A growing number of patients with T1DM are thus theoretical candidates for metabolic surgery, but only a small number of such patients have been reported in the literature. According to recent reviews [3, 4], the vast majority of T1DM patients undergoing bariatric surgery experienced significant weight loss with ensuing decreases in their total insulin requirements. Nevertheless, long-term glycaemic control remained variable and somewhat unpredictable. An increase in the occurrence of hypoglycaemic episodes has also been reported [5]. Consequently, there are presently no definitive recommendations regarding the use and indications of bariatric surgery in obese T1DM patients. The aim of this article was to illustrate the challenges encountered in a patient who developed latent autoimmune diabetes of adults (LADA) several years after benefitting from a roux-en-Y gastric bypass (RYGB).
A 28-year-old woman weighing 141 kg and with a height of 167 cm (body mass index [BMI] 50.6 kg/m2) was referred for bariatric surgery.

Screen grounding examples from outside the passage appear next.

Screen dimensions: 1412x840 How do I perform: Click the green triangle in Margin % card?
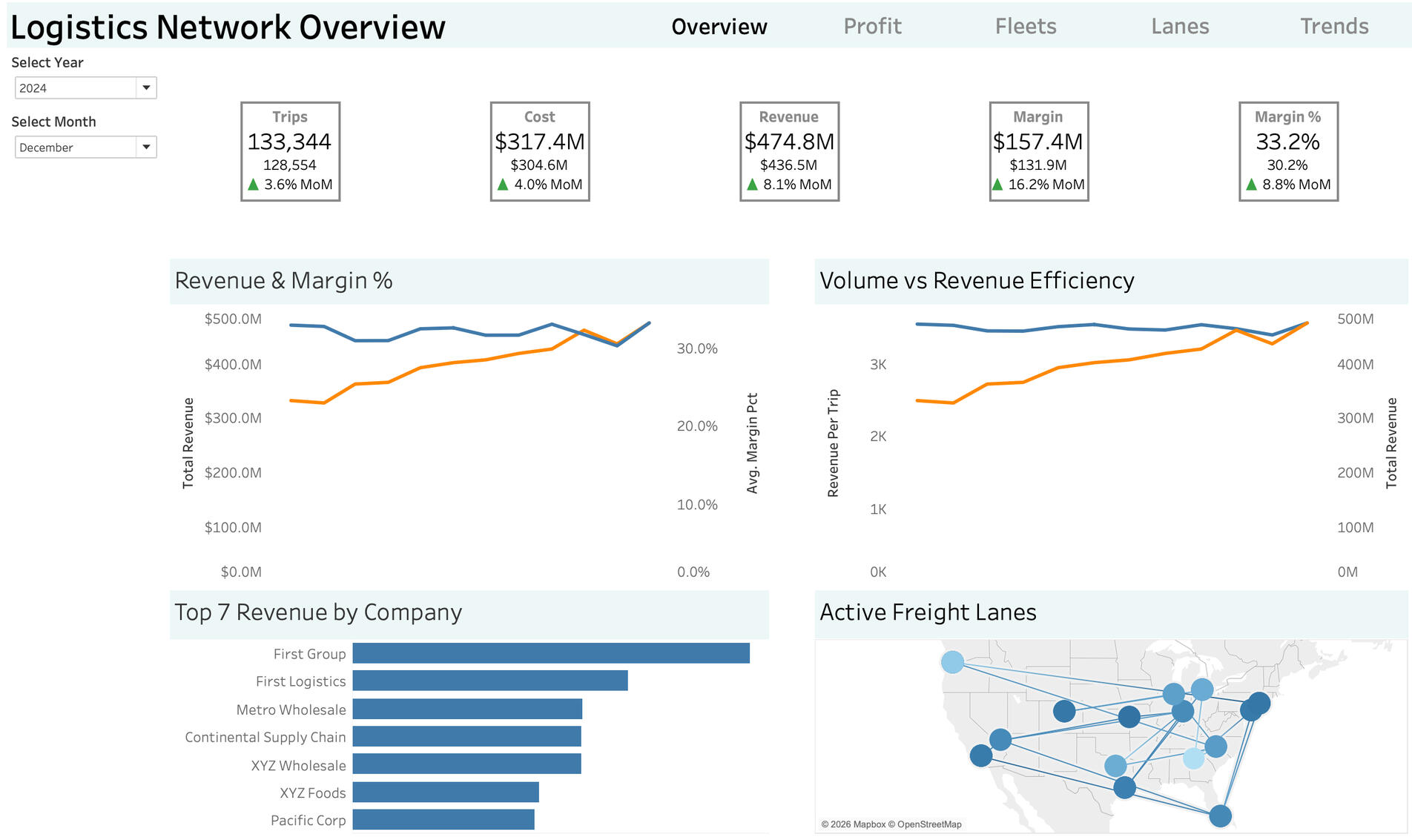pos(1252,185)
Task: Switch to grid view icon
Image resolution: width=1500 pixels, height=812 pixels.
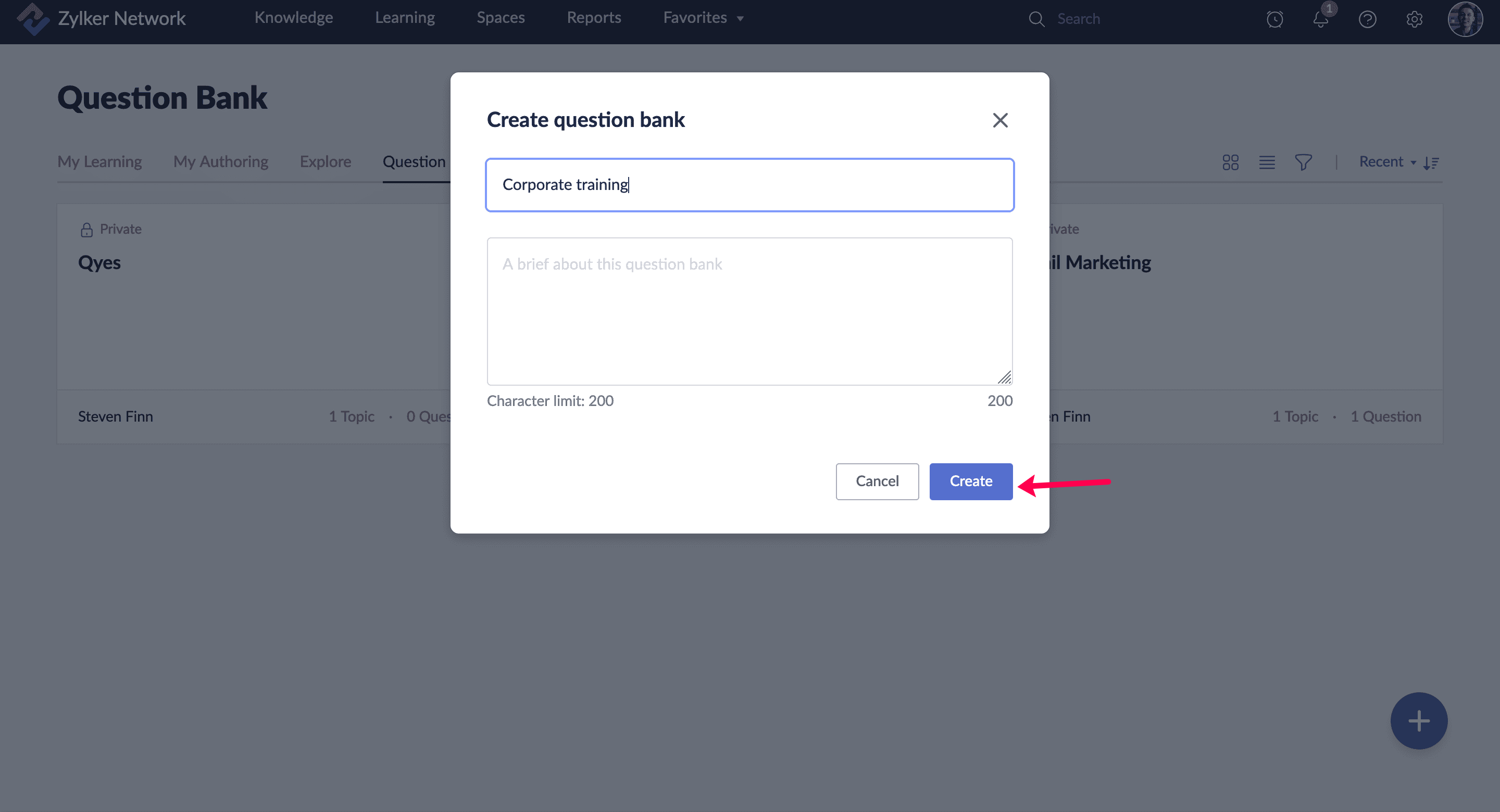Action: (1230, 162)
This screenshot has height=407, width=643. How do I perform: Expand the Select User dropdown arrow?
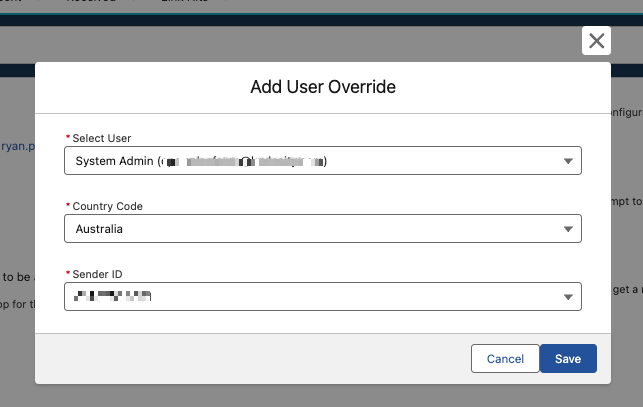tap(567, 161)
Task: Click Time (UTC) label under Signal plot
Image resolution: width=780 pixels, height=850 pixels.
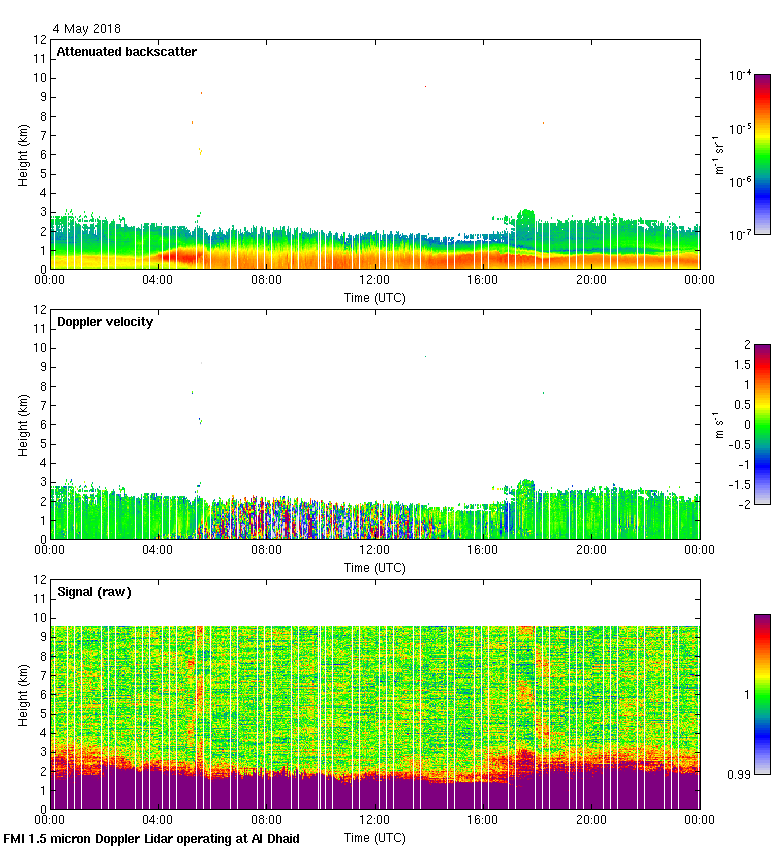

Metformin had been started 6 months before the intervention because of T2DM (HbA1c 7.8%, fasting plasma glucose 10 mmol/l). She underwent a RYGB. Metformin treatment was stopped postoperatively and 9 months later her HbA1c was down to 5.7% without treatment. Eighteen months after surgery, she had lost 57 kg, corresponding to 80% of excess weight loss, and thereafter her weight stabilised at 84 kg (BMI 30 kg/m2). At that time HbA1c was not measured, but fasting plasma glucose was 4.7 mmol/l. Five years after surgery, she experienced a further weight loss of 10 kg within 6 months. Laboratory analyses revealed a new elevation of HbA1c levels to 8.6%, and the diagnosis of LADA was made on the basis of a strongly positive test for autoantibodies against glutamic acid decarboxylase (GAD) (1 390 800 IU/ml, N <10).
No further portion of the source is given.